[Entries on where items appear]
******************************
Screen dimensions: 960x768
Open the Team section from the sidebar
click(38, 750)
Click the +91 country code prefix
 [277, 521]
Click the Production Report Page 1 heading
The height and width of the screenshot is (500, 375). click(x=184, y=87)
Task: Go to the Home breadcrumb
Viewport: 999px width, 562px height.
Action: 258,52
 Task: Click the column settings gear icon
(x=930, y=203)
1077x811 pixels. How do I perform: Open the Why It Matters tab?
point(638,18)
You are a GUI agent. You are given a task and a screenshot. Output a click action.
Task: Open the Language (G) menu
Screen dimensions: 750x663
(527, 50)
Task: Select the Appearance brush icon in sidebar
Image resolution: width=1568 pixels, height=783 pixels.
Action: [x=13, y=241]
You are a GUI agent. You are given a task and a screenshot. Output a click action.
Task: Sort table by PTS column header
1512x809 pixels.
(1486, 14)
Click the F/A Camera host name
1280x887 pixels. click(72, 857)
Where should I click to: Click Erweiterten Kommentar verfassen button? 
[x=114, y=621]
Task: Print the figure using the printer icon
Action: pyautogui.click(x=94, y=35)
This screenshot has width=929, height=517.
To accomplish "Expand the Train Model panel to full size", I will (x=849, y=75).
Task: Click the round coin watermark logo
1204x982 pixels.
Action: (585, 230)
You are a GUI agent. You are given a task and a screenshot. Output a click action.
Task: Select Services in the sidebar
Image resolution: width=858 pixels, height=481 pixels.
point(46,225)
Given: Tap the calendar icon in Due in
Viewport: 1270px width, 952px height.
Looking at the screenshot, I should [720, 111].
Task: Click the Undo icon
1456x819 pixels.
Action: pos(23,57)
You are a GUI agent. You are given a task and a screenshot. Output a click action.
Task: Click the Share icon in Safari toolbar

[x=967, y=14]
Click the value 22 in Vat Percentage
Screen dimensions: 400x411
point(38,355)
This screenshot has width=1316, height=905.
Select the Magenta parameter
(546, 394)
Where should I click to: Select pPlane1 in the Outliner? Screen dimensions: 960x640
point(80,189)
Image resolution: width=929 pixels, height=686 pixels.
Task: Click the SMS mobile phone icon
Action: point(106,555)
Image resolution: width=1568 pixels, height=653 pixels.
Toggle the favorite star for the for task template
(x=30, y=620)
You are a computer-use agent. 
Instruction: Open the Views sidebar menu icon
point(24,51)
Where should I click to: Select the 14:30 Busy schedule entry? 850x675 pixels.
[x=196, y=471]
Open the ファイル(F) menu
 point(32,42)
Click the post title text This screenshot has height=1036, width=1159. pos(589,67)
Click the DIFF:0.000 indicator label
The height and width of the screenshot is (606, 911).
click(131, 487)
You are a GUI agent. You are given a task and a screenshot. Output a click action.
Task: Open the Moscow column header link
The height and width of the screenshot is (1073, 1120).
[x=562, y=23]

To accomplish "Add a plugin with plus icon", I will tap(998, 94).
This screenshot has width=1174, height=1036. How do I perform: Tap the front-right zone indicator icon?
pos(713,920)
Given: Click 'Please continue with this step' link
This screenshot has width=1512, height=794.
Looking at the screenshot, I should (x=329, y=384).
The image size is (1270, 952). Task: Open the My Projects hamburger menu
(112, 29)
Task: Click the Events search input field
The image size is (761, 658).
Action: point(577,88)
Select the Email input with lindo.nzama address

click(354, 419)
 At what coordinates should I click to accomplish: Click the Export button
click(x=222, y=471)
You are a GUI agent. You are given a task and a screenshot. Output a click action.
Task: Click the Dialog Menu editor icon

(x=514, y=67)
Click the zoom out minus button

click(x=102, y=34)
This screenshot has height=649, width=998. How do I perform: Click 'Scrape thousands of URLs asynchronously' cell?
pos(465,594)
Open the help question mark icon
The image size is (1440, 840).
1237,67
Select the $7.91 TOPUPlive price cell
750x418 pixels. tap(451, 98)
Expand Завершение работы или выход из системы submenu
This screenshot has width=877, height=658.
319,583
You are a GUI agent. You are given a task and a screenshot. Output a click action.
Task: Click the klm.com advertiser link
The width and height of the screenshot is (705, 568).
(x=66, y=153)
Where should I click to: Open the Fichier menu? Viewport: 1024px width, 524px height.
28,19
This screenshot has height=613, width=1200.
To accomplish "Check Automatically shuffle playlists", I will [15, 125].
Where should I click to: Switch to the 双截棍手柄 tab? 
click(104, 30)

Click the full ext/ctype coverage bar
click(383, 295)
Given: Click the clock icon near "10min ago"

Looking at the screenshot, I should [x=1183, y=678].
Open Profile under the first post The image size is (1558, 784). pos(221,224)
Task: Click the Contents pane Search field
******************************
■ **PROBLEM TO SOLVE**
Rewrite all the entries above, swapping "Screen dimensions" for "Display resolution" wherever it occurs and leaving everything else unchanged.

■ **RESPONSE FOR THIS EXERCISE**
Display resolution: 960x768
Open the Team section from the sidebar
click(38, 750)
Click the +91 country code prefix
 [277, 521]
Click the Production Report Page 1 heading
The height and width of the screenshot is (500, 375). click(x=184, y=87)
Task: Go to the Home breadcrumb
Viewport: 999px width, 562px height.
Action: 258,52
 Task: Click the column settings gear icon
(x=930, y=203)
1077x811 pixels. How do I perform: Open the Why It Matters tab?
point(638,18)
You are a GUI agent. You are given a task and a screenshot. Output a click action.
Task: Open the Language (G) menu
Display resolution: 750x663
(527, 50)
Task: Select the Appearance brush icon in sidebar
Image resolution: width=1568 pixels, height=783 pixels.
Action: [x=13, y=241]
You are a GUI agent. You are given a task and a screenshot. Output a click action.
Task: Sort table by PTS column header
1512x809 pixels.
(1486, 14)
Click the F/A Camera host name
1280x887 pixels. click(72, 857)
Where should I click to: Click Erweiterten Kommentar verfassen button? 
[x=114, y=621]
Task: Print the figure using the printer icon
Action: pyautogui.click(x=94, y=35)
This screenshot has width=929, height=517.
To accomplish "Expand the Train Model panel to full size", I will (x=849, y=75).
Task: Click the round coin watermark logo
1204x982 pixels.
Action: (585, 230)
You are a GUI agent. You are given a task and a screenshot. Output a click action.
Task: Select Services in the sidebar
Image resolution: width=858 pixels, height=481 pixels.
point(46,225)
Given: Tap the calendar icon in Due in
Viewport: 1270px width, 952px height.
Looking at the screenshot, I should [720, 111].
Task: Click the Undo icon
1456x819 pixels.
Action: pos(23,57)
You are a GUI agent. You are given a task and a screenshot. Output a click action.
Task: Click the Share icon in Safari toolbar

[x=967, y=14]
Click the value 22 in Vat Percentage
Display resolution: 400x411
point(38,355)
This screenshot has width=1316, height=905.
Select the Magenta parameter
(546, 394)
Where should I click to: Select pPlane1 in the Outliner? Display resolution: 960x640
point(80,189)
Image resolution: width=929 pixels, height=686 pixels.
Task: Click the SMS mobile phone icon
Action: point(106,555)
Image resolution: width=1568 pixels, height=653 pixels.
Toggle the favorite star for the for task template
(x=30, y=620)
You are a computer-use agent. 
Instruction: Open the Views sidebar menu icon
point(24,51)
Where should I click to: Select the 14:30 Busy schedule entry? 850x675 pixels.
[x=196, y=471]
Open the ファイル(F) menu
 point(32,42)
Click the post title text This screenshot has height=1036, width=1159. pos(589,67)
Click the DIFF:0.000 indicator label
The height and width of the screenshot is (606, 911).
click(131, 487)
You are a GUI agent. You are given a task and a screenshot. Output a click action.
Task: Open the Moscow column header link
The height and width of the screenshot is (1073, 1120).
[x=562, y=23]

To accomplish "Add a plugin with plus icon", I will tap(998, 94).
This screenshot has width=1174, height=1036. How do I perform: Tap the front-right zone indicator icon?
pos(713,920)
Given: Click 'Please continue with this step' link
This screenshot has width=1512, height=794.
Looking at the screenshot, I should (x=329, y=384).
The image size is (1270, 952). Task: Open the My Projects hamburger menu
(112, 29)
Task: Click the Events search input field
The image size is (761, 658).
Action: point(577,88)
Select the Email input with lindo.nzama address

click(354, 419)
 At what coordinates should I click to accomplish: Click the Export button
click(x=222, y=471)
You are a GUI agent. You are given a task and a screenshot. Output a click action.
Task: Click the Dialog Menu editor icon

(x=514, y=67)
Click the zoom out minus button

click(x=102, y=34)
This screenshot has height=649, width=998. How do I perform: Click 'Scrape thousands of URLs asynchronously' cell?
pos(465,594)
Open the help question mark icon
The image size is (1440, 840).
1237,67
Select the $7.91 TOPUPlive price cell
750x418 pixels. tap(451, 98)
Expand Завершение работы или выход из системы submenu
This screenshot has width=877, height=658.
319,583
You are a GUI agent. You are given a task and a screenshot. Output a click action.
Task: Click the klm.com advertiser link
The width and height of the screenshot is (705, 568).
(x=66, y=153)
Where should I click to: Open the Fichier menu? Viewport: 1024px width, 524px height.
28,19
This screenshot has height=613, width=1200.
To accomplish "Check Automatically shuffle playlists", I will [15, 125].
Where should I click to: Switch to the 双截棍手柄 tab? 
click(104, 30)

Click the full ext/ctype coverage bar
click(383, 295)
Given: Click the clock icon near "10min ago"

Looking at the screenshot, I should [x=1183, y=678].
Open Profile under the first post The image size is (1558, 784). pos(221,224)
Task: Click the Contents pane Search field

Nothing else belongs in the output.